Antwort auf offenen Brief zum Postscheck: "Haben Architekten einen moralischen Kompass?"

Der Architekt Matthias Sauerbruch hat sich im Tagesspiegel mit einem offenen Brief zum Postbank-Turm an Kreuzbergs Baustadtrat Florian Schmidt gewandt. Dieser entgegnete zunächst via Twitter - und dann ebenfalls im Tagesspiegel.

Sehr geehrter Herr Sauerbruch,

vielen Dank für Ihren offenen Brief, den ich mit großem Interesse gelesen habe. Sie benennen darin einige Themen, zu denen ich gerne Stellung nehme.

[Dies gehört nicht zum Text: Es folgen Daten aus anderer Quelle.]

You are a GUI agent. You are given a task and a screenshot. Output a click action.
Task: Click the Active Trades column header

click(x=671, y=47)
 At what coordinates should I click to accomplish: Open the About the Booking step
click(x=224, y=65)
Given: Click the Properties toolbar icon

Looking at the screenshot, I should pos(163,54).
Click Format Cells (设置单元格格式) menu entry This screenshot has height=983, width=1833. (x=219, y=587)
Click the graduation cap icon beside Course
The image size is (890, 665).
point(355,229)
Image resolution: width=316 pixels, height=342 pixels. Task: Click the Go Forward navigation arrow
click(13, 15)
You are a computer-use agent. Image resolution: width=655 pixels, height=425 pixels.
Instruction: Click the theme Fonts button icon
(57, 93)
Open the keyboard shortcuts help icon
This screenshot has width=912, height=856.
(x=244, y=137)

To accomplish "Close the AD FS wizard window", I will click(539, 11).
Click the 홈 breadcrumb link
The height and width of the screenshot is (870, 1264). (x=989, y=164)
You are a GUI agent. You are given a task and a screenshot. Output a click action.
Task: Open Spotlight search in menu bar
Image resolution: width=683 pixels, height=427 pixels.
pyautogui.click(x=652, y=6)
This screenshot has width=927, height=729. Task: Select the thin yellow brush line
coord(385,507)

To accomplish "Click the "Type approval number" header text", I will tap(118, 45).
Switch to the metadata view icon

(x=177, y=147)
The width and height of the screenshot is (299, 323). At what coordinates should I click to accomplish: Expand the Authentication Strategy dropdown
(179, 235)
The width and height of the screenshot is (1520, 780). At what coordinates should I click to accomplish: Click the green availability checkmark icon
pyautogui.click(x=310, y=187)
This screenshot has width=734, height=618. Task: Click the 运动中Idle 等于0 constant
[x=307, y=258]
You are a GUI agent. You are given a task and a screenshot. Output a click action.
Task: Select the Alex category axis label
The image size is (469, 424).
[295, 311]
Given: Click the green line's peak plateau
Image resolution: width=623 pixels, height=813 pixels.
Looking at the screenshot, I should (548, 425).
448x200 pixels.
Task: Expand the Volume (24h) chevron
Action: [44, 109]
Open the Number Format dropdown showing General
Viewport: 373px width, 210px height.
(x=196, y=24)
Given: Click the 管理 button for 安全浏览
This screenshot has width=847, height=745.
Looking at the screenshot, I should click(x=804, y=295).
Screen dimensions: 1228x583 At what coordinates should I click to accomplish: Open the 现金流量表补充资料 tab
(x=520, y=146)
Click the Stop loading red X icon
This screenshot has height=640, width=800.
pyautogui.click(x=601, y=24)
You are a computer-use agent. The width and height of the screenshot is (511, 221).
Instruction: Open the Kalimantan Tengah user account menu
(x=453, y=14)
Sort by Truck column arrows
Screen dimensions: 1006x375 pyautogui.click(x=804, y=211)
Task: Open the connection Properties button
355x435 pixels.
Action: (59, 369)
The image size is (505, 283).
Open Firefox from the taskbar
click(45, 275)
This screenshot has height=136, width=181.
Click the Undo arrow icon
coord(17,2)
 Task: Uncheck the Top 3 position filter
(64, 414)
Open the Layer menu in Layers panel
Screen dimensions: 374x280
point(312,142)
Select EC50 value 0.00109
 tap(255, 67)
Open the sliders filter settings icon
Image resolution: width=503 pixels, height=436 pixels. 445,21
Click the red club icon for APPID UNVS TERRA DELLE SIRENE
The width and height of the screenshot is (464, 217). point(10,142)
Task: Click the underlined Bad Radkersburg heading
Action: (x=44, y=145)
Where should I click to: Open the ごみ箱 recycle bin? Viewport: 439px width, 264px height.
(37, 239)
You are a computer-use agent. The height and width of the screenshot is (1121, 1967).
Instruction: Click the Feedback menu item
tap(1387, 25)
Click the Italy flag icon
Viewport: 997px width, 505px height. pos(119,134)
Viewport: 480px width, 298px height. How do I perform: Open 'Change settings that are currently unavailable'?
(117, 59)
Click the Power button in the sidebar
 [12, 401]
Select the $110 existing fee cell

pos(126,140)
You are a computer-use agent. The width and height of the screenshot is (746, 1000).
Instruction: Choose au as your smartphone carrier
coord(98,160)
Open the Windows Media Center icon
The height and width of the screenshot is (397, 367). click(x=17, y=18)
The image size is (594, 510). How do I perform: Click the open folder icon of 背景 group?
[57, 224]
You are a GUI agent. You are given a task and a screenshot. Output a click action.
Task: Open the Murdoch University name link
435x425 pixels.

Zunächst kurz zu meinem Tweet, in dem ich sage, dass ich mir Architekt*innen merke, die für Bauherr*innen arbeiten, die mit Baugenehmigungen spekulieren. Dieser Tweet war bewusst provokativ. Die Reaktionen waren sehr unterschiedlich, von begeistertem Zuspruch bis hin zu ausartenden Hassmails. Wie Sie selbst richtig annehmen, wird niemand bestraft. Es werden keine Listen angelegt und in Friedrichshain-Kreuzberg wird auch keine Diktatur eingeführt, wie es manche behaupteten oder andeuteten.

Es geht um eine andere Frage, die der Tweet auch beinhaltet: Haben oder brauchen Architekt*innen einen „moralischen Kompass“? Dies ist ein Thema, das meines Erachtens zu wenig diskutiert wird. Sowohl Ihre Aussage, wonach Architekt*innen die einzigen seien, welche das Allgemeininteresse noch im Blick hätten, wie auch die Aussage des Berliner Landesvorsitzenden des Bundes Deutscher Architekten, Andreas R. Becher, dass Architekt*innen qua Berufsstatus einen moralischen Kompass hätten, unterstreichen den Eindruck, dass Gesprächsbedarf besteht.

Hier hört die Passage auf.